Using the data that follows, return exactly the lines from the one that contains "Viewport: 2296px width, 1600px height." through the one that contains "Task: Open the PROCESS menu", ends included.

[Records from a data source]

[Start of Attachment]

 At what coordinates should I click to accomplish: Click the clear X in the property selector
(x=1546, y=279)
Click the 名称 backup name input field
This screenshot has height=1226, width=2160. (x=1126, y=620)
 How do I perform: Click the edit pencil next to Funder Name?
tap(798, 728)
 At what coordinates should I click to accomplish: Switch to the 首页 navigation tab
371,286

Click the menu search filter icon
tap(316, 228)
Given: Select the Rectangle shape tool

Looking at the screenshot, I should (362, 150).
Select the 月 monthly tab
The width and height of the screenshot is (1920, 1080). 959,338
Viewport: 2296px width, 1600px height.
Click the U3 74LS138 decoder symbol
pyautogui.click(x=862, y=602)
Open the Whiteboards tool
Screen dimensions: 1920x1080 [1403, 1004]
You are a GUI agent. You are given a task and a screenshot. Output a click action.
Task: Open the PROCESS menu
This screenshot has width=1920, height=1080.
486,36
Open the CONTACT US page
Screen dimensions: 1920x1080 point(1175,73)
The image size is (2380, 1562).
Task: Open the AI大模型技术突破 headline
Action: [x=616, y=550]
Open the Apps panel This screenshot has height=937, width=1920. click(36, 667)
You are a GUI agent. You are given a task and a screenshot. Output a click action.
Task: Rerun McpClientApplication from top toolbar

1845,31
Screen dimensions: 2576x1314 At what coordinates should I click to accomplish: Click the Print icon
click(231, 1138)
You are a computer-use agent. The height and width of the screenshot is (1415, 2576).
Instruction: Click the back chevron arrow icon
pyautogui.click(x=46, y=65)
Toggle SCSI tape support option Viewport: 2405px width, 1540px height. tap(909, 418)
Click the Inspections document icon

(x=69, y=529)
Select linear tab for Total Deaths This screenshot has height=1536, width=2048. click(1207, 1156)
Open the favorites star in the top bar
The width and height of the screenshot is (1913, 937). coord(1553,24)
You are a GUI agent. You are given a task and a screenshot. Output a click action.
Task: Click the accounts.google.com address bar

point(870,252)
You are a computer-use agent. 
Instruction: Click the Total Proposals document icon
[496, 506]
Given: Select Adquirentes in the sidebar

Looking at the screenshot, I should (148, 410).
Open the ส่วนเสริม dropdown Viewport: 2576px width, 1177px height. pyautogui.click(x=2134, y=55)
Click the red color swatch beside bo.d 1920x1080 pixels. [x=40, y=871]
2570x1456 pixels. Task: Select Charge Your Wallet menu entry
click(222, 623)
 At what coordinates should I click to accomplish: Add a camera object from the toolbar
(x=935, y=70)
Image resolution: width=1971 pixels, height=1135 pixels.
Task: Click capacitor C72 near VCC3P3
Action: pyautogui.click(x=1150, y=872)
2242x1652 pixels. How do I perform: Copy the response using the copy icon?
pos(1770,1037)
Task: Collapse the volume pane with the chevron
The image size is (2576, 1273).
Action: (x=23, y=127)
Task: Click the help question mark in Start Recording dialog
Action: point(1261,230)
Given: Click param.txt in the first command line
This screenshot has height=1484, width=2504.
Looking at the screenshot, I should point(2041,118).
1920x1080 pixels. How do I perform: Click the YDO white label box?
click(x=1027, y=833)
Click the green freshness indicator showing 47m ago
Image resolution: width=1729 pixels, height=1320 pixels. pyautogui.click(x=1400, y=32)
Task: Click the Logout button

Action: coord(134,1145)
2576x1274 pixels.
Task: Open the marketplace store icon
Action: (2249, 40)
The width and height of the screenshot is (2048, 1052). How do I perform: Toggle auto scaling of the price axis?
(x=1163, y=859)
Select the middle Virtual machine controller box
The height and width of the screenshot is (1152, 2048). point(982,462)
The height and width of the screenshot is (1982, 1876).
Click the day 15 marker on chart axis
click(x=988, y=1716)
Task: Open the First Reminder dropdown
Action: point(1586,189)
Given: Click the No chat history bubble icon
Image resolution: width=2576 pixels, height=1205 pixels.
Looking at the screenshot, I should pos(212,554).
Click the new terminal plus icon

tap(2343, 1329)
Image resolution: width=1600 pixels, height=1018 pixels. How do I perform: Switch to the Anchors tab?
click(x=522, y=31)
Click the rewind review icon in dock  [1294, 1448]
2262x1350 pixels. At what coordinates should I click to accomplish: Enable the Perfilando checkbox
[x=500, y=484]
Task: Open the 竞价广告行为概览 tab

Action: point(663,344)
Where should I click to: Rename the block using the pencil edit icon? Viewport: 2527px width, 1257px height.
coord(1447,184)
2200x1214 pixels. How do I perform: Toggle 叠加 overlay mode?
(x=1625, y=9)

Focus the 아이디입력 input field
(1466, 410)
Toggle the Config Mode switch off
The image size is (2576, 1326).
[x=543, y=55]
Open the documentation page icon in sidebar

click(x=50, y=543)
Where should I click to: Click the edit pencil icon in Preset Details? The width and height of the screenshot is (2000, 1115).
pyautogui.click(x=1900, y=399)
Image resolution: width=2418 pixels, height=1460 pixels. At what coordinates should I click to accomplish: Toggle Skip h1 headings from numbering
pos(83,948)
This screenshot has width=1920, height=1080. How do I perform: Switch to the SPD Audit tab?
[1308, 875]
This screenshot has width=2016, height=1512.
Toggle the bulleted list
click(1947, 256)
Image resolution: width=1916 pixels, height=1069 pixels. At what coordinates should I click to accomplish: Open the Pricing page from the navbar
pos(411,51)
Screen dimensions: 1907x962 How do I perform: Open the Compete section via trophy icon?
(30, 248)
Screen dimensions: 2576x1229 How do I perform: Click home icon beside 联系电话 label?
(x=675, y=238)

[End of Attachment]

Final answer:
Viewport: 2296px width, 1600px height.
Click the U3 74LS138 decoder symbol
pyautogui.click(x=862, y=602)
Open the Whiteboards tool
Screen dimensions: 1920x1080 [1403, 1004]
You are a GUI agent. You are given a task and a screenshot. Output a click action.
Task: Open the PROCESS menu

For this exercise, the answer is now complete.